At the time of closure, the airline had served several routes, but further announced long-haul flights from Berlin, Brussels, Frankfurt, and Madrid never commenced.

== Criticism ==
Primera Travel Group's airlines were criticized for working conditions and alleged social dumping. Cabin crew working for the Primera Air Nordic unit were recruited through recruitment agencies, with the staff mostly originating from Romania, but based in Scandinavia. Wages were significantly lower than standard Scandinavian wages, and employment contracts included very limited payments in the event of illness and lacked paid vacation leave.

== Fleet ==
At the time of bankruptcy and cessation of operations on 2 October 2018, the Primera Air Scandinavia fleet consisted of the following aircraft:

| Aircraft | In service | Orders | Passengers |  |  | Notes |
| C | Y | Total |
| Airbus A321LR | — | 2 | 16 | 182 | 198 | Originally launch customer. Were to be leased from AerCap, with deliveries in 2018. |
| Airbus A321neo | 5 | 1 | 16 | 182 | 198 | 6 were ordered, but only 5 were delivered. |
| Boeing 737-800 | 2 | 1 | — | 189 | 189 | 1 was due secondhand from Air China in 2018 but was never delivered. |
| Boeing 737 MAX 9 | — | 18 | TBA |  |  | Original order for 16 with 4 purchase rights, with 2 purchase rights exercised. 8 were to be leased from Air Lease Corporation. Deliveries were planned from November 2018. |
| Total | 7 | 22 |  |  |  |  |

At closure, there were seven aircraft registered to Primera Air. A further seven aircraft were registered to subsidiary Primera Air Nordic, whose operations were fully integrated into those of the parent company.

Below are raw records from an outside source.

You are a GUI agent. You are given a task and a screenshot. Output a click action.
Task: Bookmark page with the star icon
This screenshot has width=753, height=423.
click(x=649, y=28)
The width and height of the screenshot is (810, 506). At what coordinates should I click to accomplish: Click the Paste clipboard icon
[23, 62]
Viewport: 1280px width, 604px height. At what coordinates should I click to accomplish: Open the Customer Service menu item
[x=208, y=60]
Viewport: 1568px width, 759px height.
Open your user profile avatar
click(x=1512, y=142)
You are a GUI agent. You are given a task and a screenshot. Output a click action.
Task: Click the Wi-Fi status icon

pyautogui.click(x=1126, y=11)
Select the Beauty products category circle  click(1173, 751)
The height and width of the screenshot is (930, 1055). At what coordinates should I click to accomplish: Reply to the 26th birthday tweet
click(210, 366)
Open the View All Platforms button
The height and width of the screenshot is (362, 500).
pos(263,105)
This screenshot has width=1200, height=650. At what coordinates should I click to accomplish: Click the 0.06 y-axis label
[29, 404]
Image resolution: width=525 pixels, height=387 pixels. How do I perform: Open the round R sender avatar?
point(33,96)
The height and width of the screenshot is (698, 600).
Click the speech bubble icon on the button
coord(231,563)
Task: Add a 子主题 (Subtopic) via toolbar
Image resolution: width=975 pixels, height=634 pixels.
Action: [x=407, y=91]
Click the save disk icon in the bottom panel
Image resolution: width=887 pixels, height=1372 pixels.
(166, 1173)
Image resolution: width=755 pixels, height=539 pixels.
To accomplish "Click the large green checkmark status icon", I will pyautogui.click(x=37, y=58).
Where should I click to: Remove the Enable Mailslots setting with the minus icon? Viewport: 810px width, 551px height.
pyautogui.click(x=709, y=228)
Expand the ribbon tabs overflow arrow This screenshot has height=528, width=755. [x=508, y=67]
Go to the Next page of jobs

Despite financial woes, Primera continued its ambitious expansion and accepted aircraft deliveries, with a Boeing 737-800, registered OY-PSJ, as the final aircraft to be taken into service. The aircraft commenced revenue services on 20 September 2018, just eleven days before the airline folded. Further aircraft destined for the carrier were in production at the time the airline folded, including an Airbus A321neo that was fully painted and a Boeing 737 MAX 9 that was partially painted in Primera's livery.